In multicore systems, such as 2, 4, 8 cores, we typically use mutexes and semaphores to access shared memory. However, I can foresee that these methods would induce a high overhead for future systems with many cores. Are there any alternative methods that would be better for future many core systems for accessing shared memories.
Transactional memory is one such method.
I'm not sure how far in the future you want to go. But in the long-long run, shared memory as we know it right now (single address space accessible by any core) is not scalable. So the programming model will have to change at some point and make the lives of programmers harder as it did when we went to multi-core.
But for now (perhaps for another 10 years) you can get away with transactional memory and other hardware/software tricks.
The reason I say shared-memory is not scalable in the long run is simply due to physics. (similar to how single-core/high-frequency hit a barrier)

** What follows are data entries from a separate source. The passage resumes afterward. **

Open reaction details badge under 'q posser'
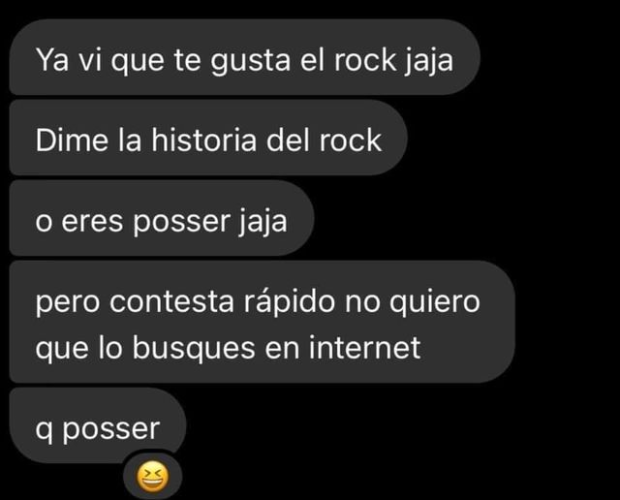 pos(152,476)
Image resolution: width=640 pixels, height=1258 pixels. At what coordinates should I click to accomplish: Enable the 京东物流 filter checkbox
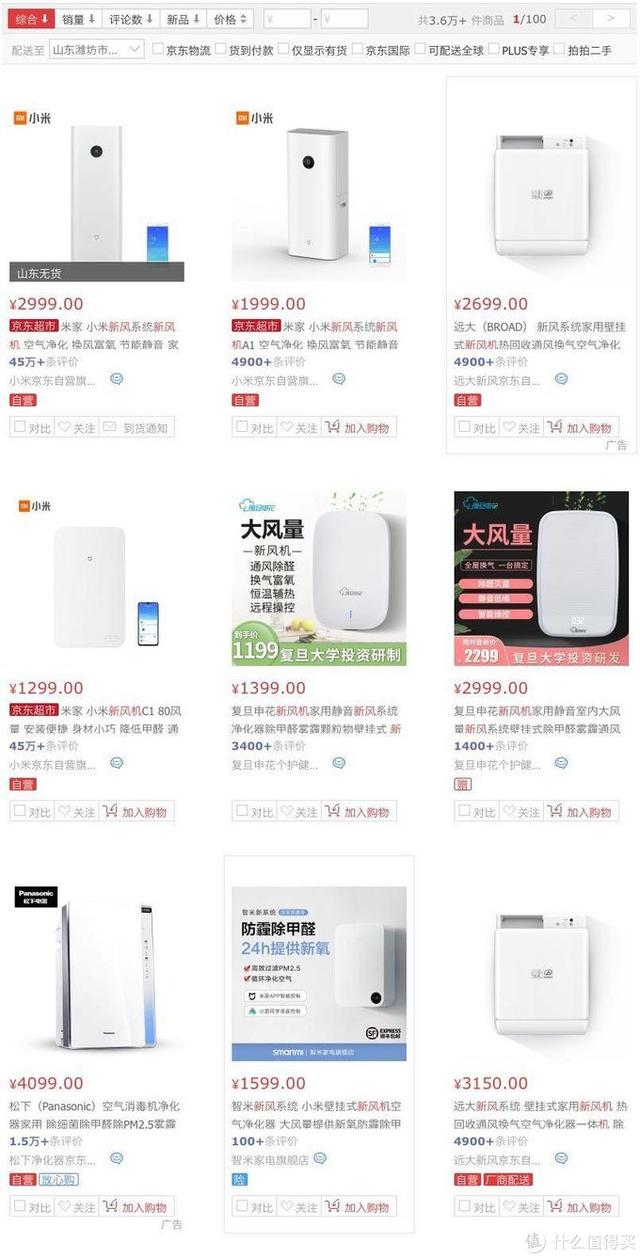tap(158, 49)
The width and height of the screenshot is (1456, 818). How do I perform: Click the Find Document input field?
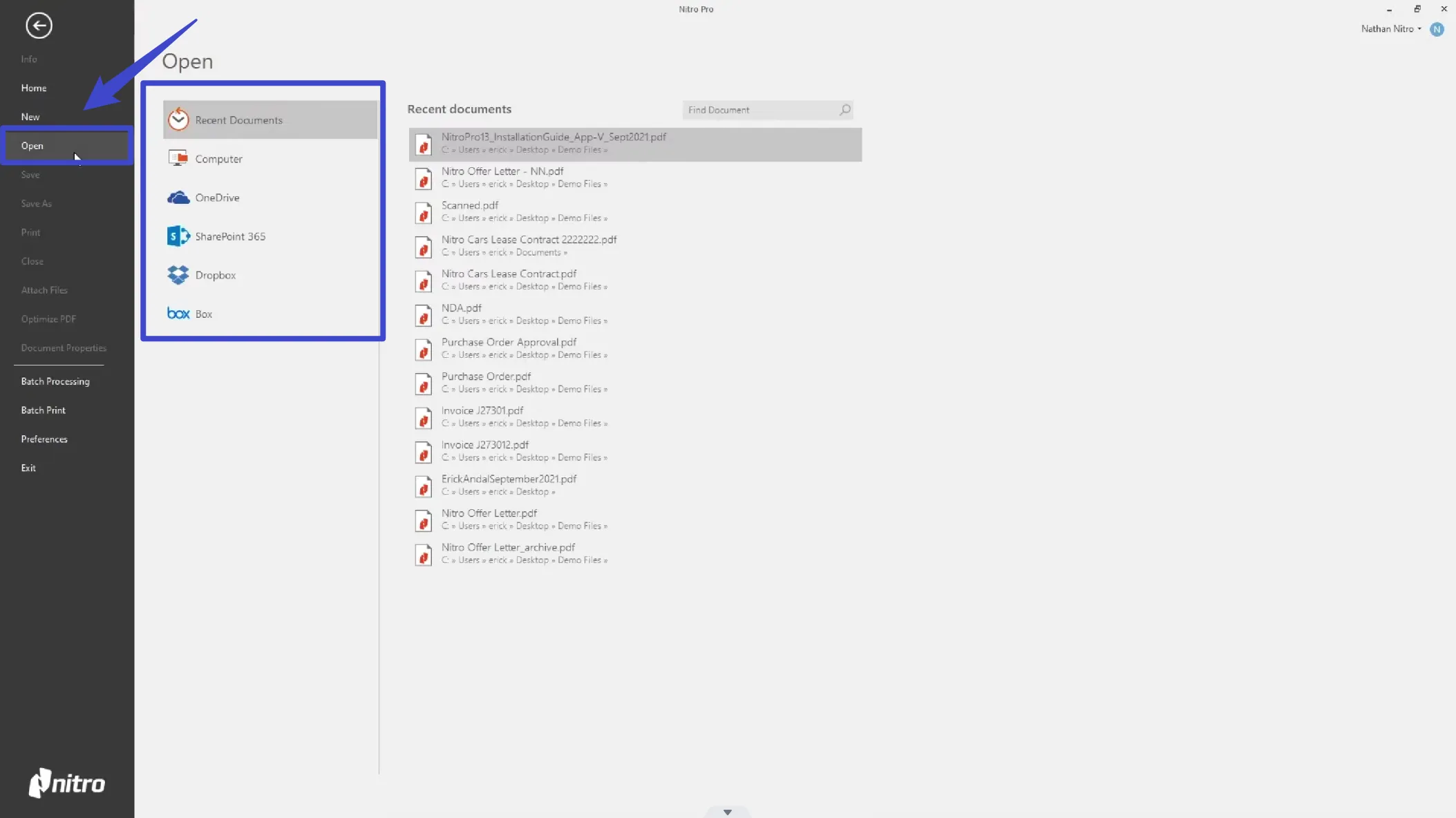click(761, 109)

In short, transistors can't shrink to less than the size of an atom (barring new technology), and signals can't propagate faster than the speed of light. Therefore, memory will get slower and slower (with respect to the processor) and at some point, it becomes infeasible to share memory.
We can already see this effect right now with NUMA on the multi-socket systems. Large-scale supercomputers are neither shared-memory nor cache-coherent.
1) Lock only the memory part your are accessing, and not the entire table ! This is done with the help of a big hash table. The bigger the table, the finer the lock mechanism is.
2) If you can, only lock on writing, not on reading (this requires that there is no problem in reading the "previous value" while it is being updated, which is very often a valid case).
Access to shared memory at the lowest level in any multi-processor/core/threaded application synchronization depends on the bus lock. Such a lock may incur hundreds of (CPU) wait states as it also encompasses locking those I/O buses that have bus-mastering devices including DMA. Theoretically it is possible to envision a medium-level lock that can be invoked in situations when the programmer is certain that the memory area being locked won't be affected by any I/O bus. Such a lock would be much faster because it only needs to synchronize the CPU caches with main memory which is fast, at least in comparison to latency of the slowest I/O buses. Whether programmers in general would be competent to determine when to use which bus lock adds worrying implications to its mainstream feasibility. Such a lock could also require its own dedicated external pins for synchronization with other processors.
In multi-processor Opteron systems each processor has its own memory which becomes part of the entire memory that all installed processors can "see". A processor trying to access memory which turns out to be attached to another processor will transparently complete the access - albeit more slowly - through a high-speed interconnect bus (called HyperTransport) to the processor in charge of that memory (the NUMA concept). As long as a processor and its cores are working with the memory physically connected to it processing will be fast. In addition, many processors are equipped with several external memory buses to multiply their overall memory bandwidth.
A theoretical medium-level lock could, on Opteron systems, be implemented using the HyperTransport interconnections.
As for any forseeable future the classic approach of locking as seldom as possible and for as short a time as possible by implementing efficient algorithms (and associated data structures) that are used when the locks are in place still holds true.